李惟本想带后宫佳丽游幸九成宫,然而,即使在田假中无须上朝的日子,劝谏的奏疏仍旧是铺天盖地地飞来。
“荒唐”,李惟立于紫宸殿偏殿的御案前,翻看了二十余本内容大致相同的奏疏之后龙颜震怒,一手将桌上的奏本全推下案去,散落了一地。
“陛下息怒”,江年一挥手,带着周遭宫人都跪下。
“御史监冯觅,自己都在长安置了半座山的跑马庄子,却敢说朕行幸九成宫是劳民伤财”,说罢,李惟在御案上握拳一击,骨节顿时红肿又发白。

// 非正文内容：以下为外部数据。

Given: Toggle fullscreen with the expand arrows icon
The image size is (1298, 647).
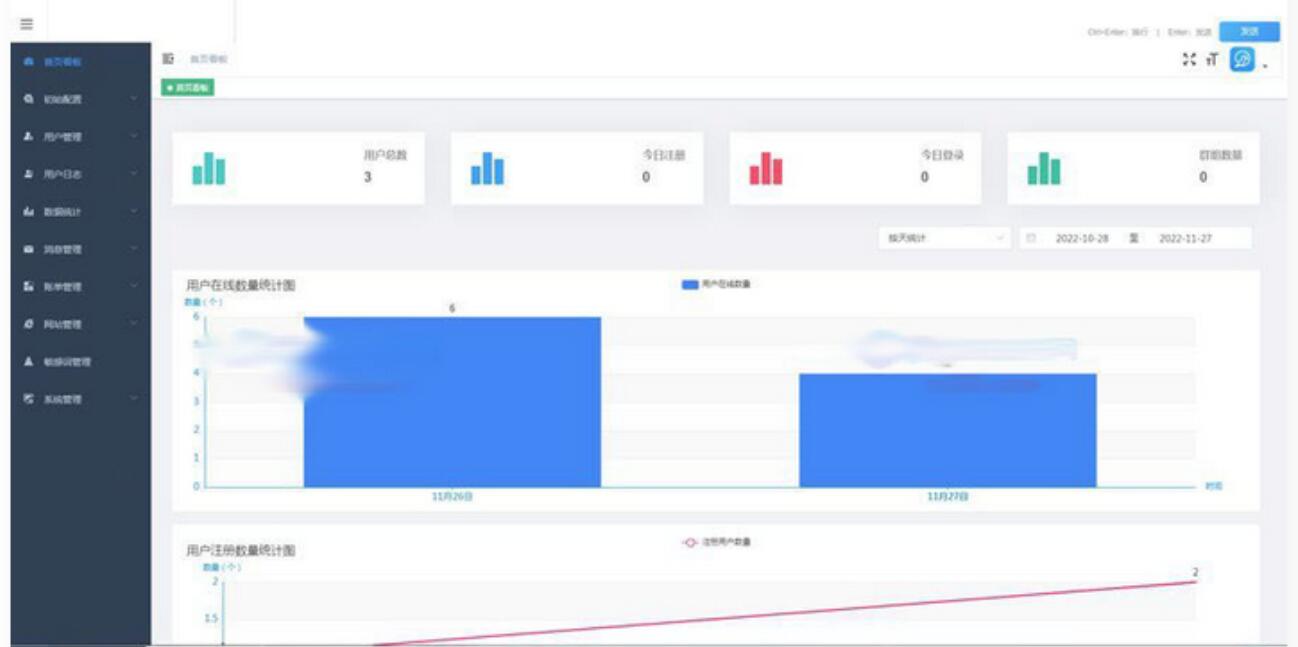Looking at the screenshot, I should click(x=1189, y=60).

江年听着李惟的怒火,亦有一股恶气哽在喉间。这些宗族官僚,愈发嚣张地试探着年轻皇帝的底线,江年作为一个只能依附皇帝的人,忍不了也等不了了。
“臣有一言”。
“说吧”。
“平卢节度在江陵王的纵容下招兵买马,势力不断扩大,以臣之见,不如将节度使仆固贺调回京城,而后让冯大人去充任”。
听了江年的话后,李惟平息不少,慢慢的面色缓和下来。
“去把魏慈之给朕叫来,近日来你也辛苦了,办完事就回去休息吧”。
“谢陛下”,说完后江年仍跪地不起,又俯身道,“陛下,臣还有一私心”。
“说吧”。
“若下次调换节度,能否也将安西节度使、知内侍省江寿鹤调回”。
李惟来回踱了两步,想了片刻,“调江寿鹤回来为朕分忧,也好”。
然后李惟又颇具戏谑之意地问到,“江年,如今你在内侍省可是一人独大,若江寿鹤回来,你这头上可就多了一个人”。

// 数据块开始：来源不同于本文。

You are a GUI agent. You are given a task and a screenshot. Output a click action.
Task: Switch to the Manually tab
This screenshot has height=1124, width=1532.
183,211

“陛下,内侍省中不论有多少人在臣之上,臣还有内侍省都会对陛下忠心不二”。
-
一个多时辰后,瑞谦从十王宅入宫至内侍省中。
“江少监,您找我?”
江年扶额点了点头,“近来李惕在十王宅中过得如何?”
“斥责过属下两回,但崔相公前段时间探望过后,江陵王便很少出房门了”。
“他倒是耐得住,但我耐不住了”。
江年用手捂住紧锁的浓眉,心里默念着:总归平卢是要反的。默默想了念了许多遍,终于开口到,“从左神策军的亲信里,挑些个身手好的......”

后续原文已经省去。